--- Exercise data Enclosed Below ---
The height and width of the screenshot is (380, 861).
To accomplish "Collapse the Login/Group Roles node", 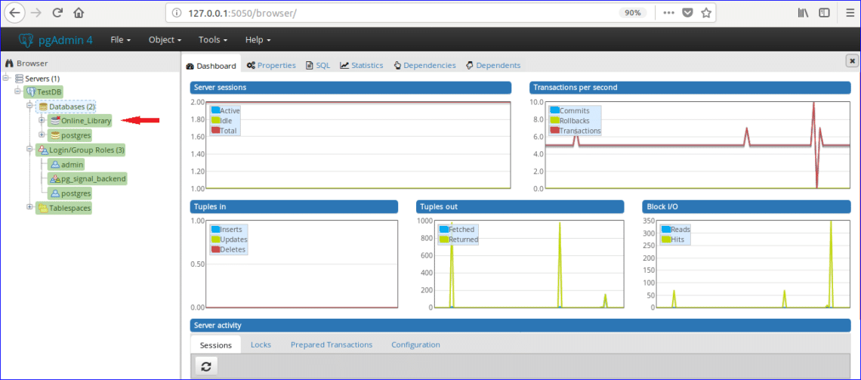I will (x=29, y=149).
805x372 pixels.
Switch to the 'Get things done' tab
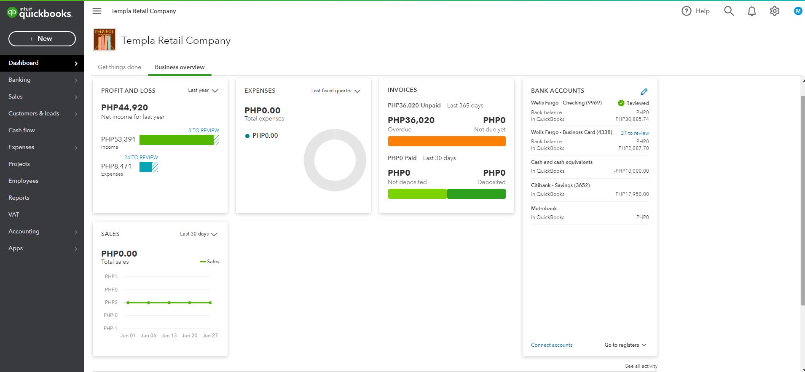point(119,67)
--- End of Enclosed Exercise data ---
--- Exercise data Enclosed Below ---
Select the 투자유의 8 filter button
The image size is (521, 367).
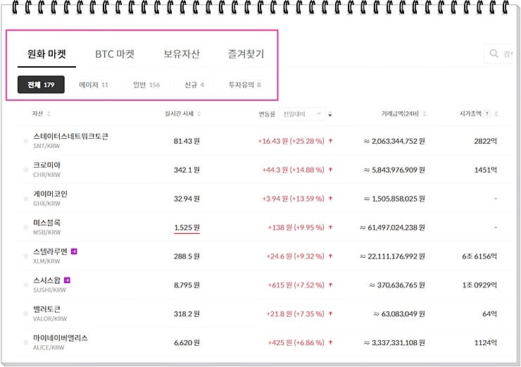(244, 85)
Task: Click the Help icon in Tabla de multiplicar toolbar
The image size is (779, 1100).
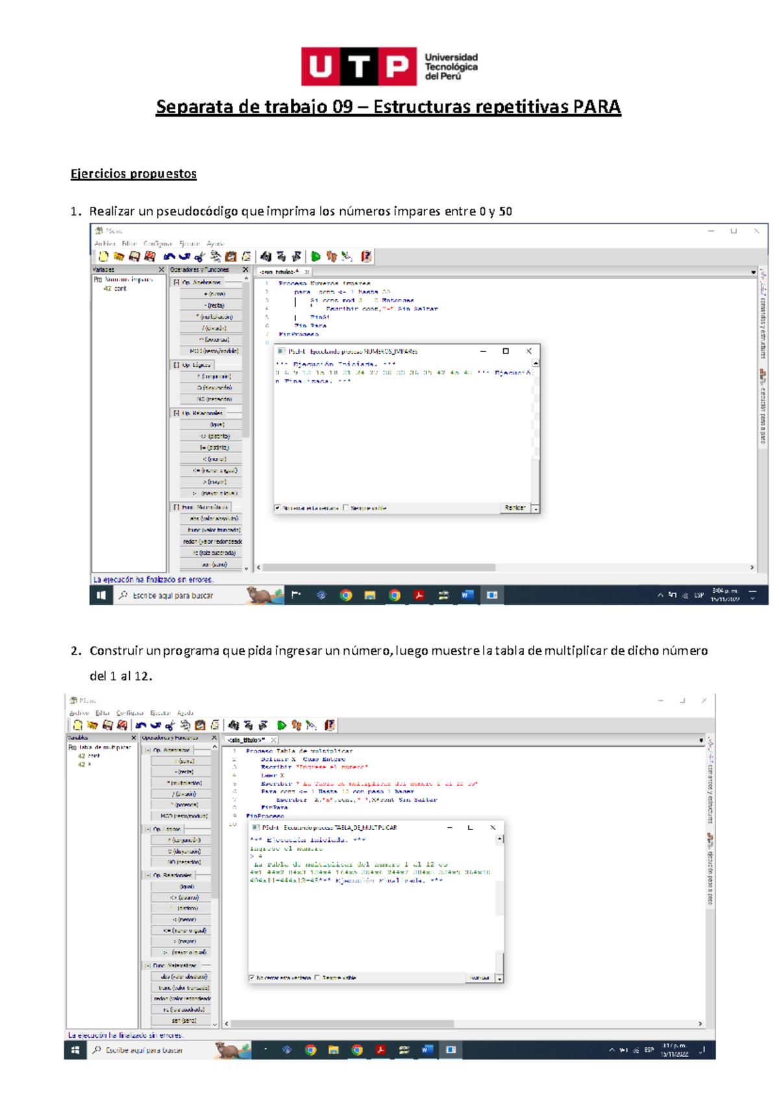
--- End of Enclosed Exercise data ---
--- Exercise data Enclosed Below ---
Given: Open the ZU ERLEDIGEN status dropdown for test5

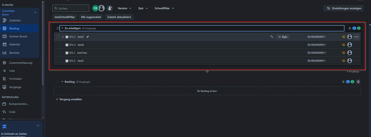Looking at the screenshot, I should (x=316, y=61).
--- End of Enclosed Exercise data ---
Exercise directions
Above are records; repeat only the lines from the line with "Select the 투자유의 8 filter button" through the line with "The image size is (779, 1100).", and leave pictures out.

Task answer
Select the 투자유의 8 filter button
The image size is (521, 367).
(244, 85)
Task: Click the Help icon in Tabla de multiplicar toolbar
The image size is (779, 1100).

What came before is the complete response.